* **Word and element pointing entries**
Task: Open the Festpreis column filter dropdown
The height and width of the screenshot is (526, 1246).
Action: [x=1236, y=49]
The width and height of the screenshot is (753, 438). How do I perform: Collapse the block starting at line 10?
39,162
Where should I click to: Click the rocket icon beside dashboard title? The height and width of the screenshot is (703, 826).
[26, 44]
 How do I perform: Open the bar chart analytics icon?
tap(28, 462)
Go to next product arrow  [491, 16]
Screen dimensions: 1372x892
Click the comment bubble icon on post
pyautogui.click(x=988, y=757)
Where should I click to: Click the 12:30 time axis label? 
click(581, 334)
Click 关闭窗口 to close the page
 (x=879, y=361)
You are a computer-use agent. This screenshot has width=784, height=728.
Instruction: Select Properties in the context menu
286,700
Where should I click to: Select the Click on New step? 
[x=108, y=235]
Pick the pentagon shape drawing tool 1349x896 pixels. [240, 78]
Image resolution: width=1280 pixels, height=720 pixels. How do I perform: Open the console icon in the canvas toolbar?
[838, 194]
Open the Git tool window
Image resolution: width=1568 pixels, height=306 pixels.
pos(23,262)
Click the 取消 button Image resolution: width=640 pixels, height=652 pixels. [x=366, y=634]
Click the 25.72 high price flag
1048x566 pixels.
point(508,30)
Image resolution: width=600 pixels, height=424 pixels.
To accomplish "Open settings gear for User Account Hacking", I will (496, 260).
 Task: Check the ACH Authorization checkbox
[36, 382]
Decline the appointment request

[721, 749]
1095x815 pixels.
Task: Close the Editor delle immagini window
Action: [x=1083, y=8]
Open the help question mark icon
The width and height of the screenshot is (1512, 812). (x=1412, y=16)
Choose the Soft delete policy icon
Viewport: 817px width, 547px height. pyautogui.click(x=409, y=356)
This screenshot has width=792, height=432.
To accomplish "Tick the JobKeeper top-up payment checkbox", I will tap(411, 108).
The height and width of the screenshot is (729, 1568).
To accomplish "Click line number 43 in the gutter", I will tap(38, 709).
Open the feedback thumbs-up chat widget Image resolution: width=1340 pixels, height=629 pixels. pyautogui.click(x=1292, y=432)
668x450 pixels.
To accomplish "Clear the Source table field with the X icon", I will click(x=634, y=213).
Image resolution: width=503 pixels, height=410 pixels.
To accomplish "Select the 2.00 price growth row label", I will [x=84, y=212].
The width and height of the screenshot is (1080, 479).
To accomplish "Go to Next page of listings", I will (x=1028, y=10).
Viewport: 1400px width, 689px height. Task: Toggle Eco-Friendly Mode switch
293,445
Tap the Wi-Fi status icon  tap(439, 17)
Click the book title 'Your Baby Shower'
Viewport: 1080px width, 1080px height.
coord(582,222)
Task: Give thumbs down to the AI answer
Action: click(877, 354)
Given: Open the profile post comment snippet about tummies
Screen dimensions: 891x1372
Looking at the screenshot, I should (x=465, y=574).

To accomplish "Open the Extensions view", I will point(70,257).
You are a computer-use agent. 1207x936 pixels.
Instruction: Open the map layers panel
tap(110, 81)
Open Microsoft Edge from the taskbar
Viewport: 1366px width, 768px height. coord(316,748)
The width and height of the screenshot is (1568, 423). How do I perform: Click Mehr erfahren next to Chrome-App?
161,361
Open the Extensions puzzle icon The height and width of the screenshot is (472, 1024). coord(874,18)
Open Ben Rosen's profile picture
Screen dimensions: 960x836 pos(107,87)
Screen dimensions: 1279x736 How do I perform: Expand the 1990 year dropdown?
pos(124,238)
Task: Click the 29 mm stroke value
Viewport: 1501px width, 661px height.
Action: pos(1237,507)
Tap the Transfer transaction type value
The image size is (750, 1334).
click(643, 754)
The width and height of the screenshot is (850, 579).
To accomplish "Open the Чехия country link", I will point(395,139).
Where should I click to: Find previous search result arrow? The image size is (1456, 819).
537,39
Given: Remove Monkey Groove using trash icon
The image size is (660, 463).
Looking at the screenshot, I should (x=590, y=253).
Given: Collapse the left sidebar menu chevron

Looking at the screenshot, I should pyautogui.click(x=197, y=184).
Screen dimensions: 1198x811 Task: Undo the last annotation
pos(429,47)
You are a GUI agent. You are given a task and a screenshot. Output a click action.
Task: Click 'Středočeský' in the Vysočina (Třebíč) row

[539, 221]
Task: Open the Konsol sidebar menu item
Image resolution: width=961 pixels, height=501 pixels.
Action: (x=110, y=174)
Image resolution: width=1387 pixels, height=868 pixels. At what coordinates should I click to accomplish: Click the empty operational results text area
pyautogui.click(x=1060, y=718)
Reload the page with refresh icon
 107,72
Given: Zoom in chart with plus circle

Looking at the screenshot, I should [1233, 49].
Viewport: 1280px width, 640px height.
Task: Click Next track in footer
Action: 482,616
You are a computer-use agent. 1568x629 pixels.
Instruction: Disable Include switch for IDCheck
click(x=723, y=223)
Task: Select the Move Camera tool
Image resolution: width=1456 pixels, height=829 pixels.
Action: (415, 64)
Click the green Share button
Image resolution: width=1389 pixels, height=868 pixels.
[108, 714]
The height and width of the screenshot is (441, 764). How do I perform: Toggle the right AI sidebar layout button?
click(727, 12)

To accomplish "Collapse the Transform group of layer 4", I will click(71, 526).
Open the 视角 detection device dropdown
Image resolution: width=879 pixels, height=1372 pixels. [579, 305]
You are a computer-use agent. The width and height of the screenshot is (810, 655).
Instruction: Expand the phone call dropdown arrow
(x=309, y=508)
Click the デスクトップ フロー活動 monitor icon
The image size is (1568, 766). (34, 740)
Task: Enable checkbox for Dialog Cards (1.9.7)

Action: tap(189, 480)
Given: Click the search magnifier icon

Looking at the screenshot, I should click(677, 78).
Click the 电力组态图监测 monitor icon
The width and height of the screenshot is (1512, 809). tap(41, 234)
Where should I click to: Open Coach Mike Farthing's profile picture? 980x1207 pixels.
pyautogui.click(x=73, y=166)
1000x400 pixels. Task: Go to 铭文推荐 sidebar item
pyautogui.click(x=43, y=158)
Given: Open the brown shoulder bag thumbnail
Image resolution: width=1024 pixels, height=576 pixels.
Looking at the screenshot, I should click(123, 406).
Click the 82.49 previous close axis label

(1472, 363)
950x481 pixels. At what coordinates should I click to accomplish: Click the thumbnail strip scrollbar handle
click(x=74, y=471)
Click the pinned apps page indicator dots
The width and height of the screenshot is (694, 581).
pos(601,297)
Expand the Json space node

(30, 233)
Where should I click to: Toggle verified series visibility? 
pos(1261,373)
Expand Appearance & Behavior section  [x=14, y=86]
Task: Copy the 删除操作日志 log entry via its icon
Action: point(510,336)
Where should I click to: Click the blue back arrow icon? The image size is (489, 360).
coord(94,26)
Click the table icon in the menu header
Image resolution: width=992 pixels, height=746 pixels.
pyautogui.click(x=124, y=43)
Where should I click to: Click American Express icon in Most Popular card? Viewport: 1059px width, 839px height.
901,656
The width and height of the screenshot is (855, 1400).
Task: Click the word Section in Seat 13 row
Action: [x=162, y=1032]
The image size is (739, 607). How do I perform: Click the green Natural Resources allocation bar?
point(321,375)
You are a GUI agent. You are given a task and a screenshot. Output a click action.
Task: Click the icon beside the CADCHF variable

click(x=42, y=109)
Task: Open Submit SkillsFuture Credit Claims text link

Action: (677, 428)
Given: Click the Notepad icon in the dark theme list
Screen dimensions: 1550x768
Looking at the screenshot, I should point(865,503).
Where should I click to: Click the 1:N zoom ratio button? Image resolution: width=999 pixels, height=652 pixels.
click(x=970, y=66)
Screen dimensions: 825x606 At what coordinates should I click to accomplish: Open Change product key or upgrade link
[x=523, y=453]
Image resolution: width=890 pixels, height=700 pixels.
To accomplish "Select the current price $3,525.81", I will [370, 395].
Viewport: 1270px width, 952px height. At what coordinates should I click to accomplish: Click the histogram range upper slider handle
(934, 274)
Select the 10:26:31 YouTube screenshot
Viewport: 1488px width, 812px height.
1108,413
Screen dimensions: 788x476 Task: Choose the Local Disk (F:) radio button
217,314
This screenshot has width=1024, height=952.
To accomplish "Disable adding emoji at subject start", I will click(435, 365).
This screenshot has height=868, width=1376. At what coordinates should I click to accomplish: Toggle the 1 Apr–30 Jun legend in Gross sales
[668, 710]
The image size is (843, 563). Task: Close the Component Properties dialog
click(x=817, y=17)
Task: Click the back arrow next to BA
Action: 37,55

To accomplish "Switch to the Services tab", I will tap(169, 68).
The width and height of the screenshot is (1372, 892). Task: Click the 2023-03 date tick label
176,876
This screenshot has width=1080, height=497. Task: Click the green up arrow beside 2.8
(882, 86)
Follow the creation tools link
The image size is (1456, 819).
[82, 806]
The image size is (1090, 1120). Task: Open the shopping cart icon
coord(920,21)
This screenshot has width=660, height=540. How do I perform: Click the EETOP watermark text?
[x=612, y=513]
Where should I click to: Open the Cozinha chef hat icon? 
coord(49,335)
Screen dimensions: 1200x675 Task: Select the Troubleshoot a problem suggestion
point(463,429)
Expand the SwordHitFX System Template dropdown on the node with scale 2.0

* **PROMPT**
Locate each line of the records above that contains the word "comment" and copy those lines out. Case counts.

* **SOLVED PROBLEM**
Click the comment bubble icon on post
Given: Open the profile post comment snippet about tummies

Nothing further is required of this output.